■ Document passage:
<<<<
So I wanted to highlight today this very important program that provides a partnership between our two nations and enables students to travel to the United States. We believe strongly in the Obama Administration in the significance of education for the individual, but in the multiplier effects of education for a society. And it is important to help young people like those on the stage with me to realize their own God-given potential through hard work, through the opportunity to pursue an education. But this particular program is special because it focuses, as Sylvia said, on indigenous youth. And that is a special interest of mine, to make sure that the programs supported by the United States are aimed particularly at young people here in Mexico and elsewhere who might otherwise not have the opportunity. So I am looking forward to hearing about their experiences.
Our first student is Elia Bautista. She’s from Oaxaca. I want her to talk about her experience. She is a 1994 alumnae of the Mexico-U.S. Commission for Educational and Cultural Exchange and has a Master’s in International Affairs from American University in Washington, and was the first educational outreach advisor for the Institute for International Education in the state of Oaxaca starting in 2006.
So would you please talk a little bit about this experience and the importance of it? And what made you decide to pursue a Master’s degree in the United States?
MS. BAUTISTA: (Via interpreter) Thank you, Mrs. Clinton. Before thinking about going to the United States, since I was a little girl, I was very much impressed by the English language, and then later I had the opportunity to teach Spanish to many U.S. students. And I realized that these were people with a lot of discipline, excellent students, and I was especially struck by the reasons why they were such good students.
For example, one of the things that impressed me was that in Mexico we didn’t like doing homework very much, so when we were given homework by a teacher we’d sit down and say, oh, now we have to work. But when, as a teacher, I did not provide homework to my students in the United States, they were angry. And I thought, well, something here makes them work, and I wanted to know what their motivation was.
And aside from that, of course, it’s well known that the U.S. education system is very good, especially at the higher level, and so I was really very much interested in going there and studying international relations. Washington as a wonderful location to do it. I think it was the first time and perhaps the only time that I’ve seen that the local papers on – gave – on the first page have domestic news. In Washington, everything was international instead. And it was something that struck me enormously.
And I think that motivated me very much, in turn, to motivate other students so that they could go to the United States and do this. Now, through the international education office we have in the state of Oaxaca, I have this international opportunity and I appreciate it very much.
SECRETARY CLINTON: Well, how have you found to motivate students in Oaxaca to want to pursue their educations and even to do what you did, perhaps go to the United States to study?
>>>>
■ Data:
<<<<
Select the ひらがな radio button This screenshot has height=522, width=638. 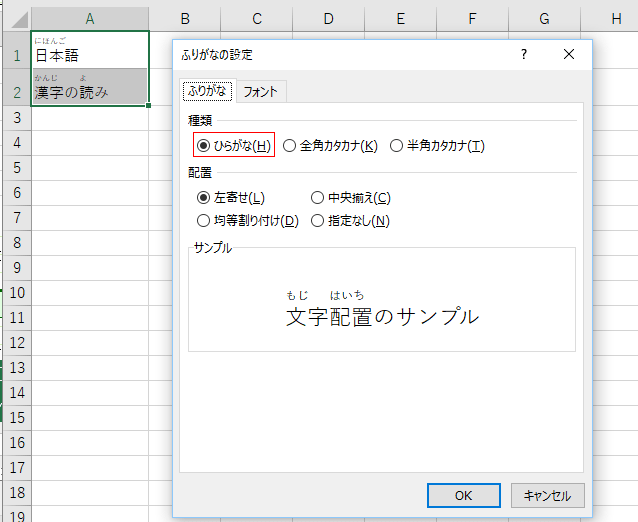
>>>>
■ Things to do:
**A.** In the education exchange remarks, at which university did Elia Bautista earn her Master's in International Affairs?
**B.** Please pick up the education exchange remarks right after their final sentence and continue them.
The data plays no part in what is asked here.

■ Set of answers:
**A.** American University in Washington.

**B.**
MS. BAUTISTA: (Via interpreter) It’s very important for us as Oaxacans, because ours is a state of a lot of migration, it’s very important for our people to know that they have the opportunity not just to travel to the United States, to live and work there, but also now the new generations, the young people like these young men and women, have the opportunity to study. It’s something which in our states, especially the southern states, did not exist. So the idea sells itself. It’s obvious that now they don’t want to go and wait tables or, say, go through hardship trying to cross the border, but now that the opportunity exists to actually be mainstreamed into a multicultural group, study there, to go an important place like the United States and learn from its educational system.
So there is a generational difference here which is already having an impact on our people. I am extremely impressed when I look at the statistics and see that parents who are not very educated at all or they’ve had no education practically and through these programs their children get a Master’s degree or a Ph.D. in the United States.
SECRETARY CLINTON: Well, that’s a wonderful story. And I know many of these young people come back to Mexico, which is especially important.
I want to turn now to Miguel Arias Martinez. He’s from the Tzoztil community in the state of Chiapas. He participated in a USAID SEED program on strengthening rural primary education at California State Polytechnic University. He’s now a teacher and advisor for indigenous education for the state of Chiapas and is working on teacher training.
So, Miguel, tell us a little bit about yourself and what made you go to the United States to study.
MR. MARTINEZ: (Via interpreter) Thank you so much, Secretary Clinton. First of all, it’s a great honor and a privilege to be with you right now and to thank the Government of the United States and Georgetown University and the SEED program that I was able to participate in, as well as our ministry and Rosalina Morales Garza, who is here, our General Director of Indigenous Education who provided us with the facilities to be able to enjoy this scholarship.
First of all, when I went to the United States, I was able to perfect techniques in four major areas: strategies; to acquire learning skills in young children, say between five and seven; also, the importance of bilingual education. I am an indigenous grammar school teacher, and so we take part in bilingual education. You have bilingual education in the United States as well, and I thought that there were a lot of very important things to point out in that area. Third was the use of didactic material. In the United States, it’s managed with a different approach. We in Mexico handle it in a slightly different way, but when we put both approaches together, we can improve our techniques. And the final area I want to point out is professional leadership, the leadership of teachers. Teacher leadership is something that we have not gone into in depth. Not just in our country but in a number of countries throughout the world, it really hasn’t been dealt with too much.
However, in the management of indigenous teaching in my state, these two activities are being carried out. The first is to train and constantly update our supervisors and area directors. We have 17 area directors and even more supervisors, and we are training in pedagogic leadership techniques and also in training. And in providing training to that leadership group, we are reaching almost 4,000 school groups between grammar schools, preschools, and even middle schools at indigenous education levels.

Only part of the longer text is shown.